→ What the exercise asks
Beginning at the line with "You are a GUI", output each line to the end of the listing below exactly, please.

→ Record extracts
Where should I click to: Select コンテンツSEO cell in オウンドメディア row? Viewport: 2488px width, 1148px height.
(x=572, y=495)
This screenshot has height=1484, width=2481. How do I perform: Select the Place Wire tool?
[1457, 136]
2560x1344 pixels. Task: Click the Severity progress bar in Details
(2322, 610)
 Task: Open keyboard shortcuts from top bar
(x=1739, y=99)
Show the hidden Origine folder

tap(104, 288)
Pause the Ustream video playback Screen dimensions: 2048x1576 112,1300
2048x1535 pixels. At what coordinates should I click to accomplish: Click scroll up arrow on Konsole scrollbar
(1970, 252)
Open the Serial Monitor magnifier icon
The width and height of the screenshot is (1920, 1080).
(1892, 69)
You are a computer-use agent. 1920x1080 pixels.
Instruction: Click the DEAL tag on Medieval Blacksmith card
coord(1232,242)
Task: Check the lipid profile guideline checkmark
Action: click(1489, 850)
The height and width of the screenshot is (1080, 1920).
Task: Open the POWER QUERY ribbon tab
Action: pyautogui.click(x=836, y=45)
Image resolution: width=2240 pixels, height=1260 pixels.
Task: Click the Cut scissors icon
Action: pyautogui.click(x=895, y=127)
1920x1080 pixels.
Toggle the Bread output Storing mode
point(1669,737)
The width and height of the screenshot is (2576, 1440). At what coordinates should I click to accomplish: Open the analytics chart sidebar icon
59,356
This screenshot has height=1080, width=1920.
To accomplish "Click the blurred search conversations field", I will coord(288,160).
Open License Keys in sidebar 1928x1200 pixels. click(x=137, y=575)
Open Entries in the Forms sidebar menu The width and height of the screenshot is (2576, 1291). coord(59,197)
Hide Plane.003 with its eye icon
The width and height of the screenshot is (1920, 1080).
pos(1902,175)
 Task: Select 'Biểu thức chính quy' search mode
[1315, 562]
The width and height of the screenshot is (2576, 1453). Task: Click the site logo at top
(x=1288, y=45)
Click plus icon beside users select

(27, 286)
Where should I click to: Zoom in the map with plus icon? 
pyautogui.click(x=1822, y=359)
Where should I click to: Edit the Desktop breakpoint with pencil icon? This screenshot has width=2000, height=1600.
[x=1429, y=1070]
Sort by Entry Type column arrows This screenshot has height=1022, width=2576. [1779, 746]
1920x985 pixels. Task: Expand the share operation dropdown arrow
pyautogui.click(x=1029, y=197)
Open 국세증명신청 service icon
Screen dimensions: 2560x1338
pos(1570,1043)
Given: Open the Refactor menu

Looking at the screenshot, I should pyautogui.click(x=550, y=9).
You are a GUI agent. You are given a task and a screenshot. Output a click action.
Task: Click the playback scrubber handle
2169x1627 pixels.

→ Your response
You are a GUI agent. You are given a task and a screenshot. Output a click action.
Task: Click the playback scrubber handle
2169x1627 pixels.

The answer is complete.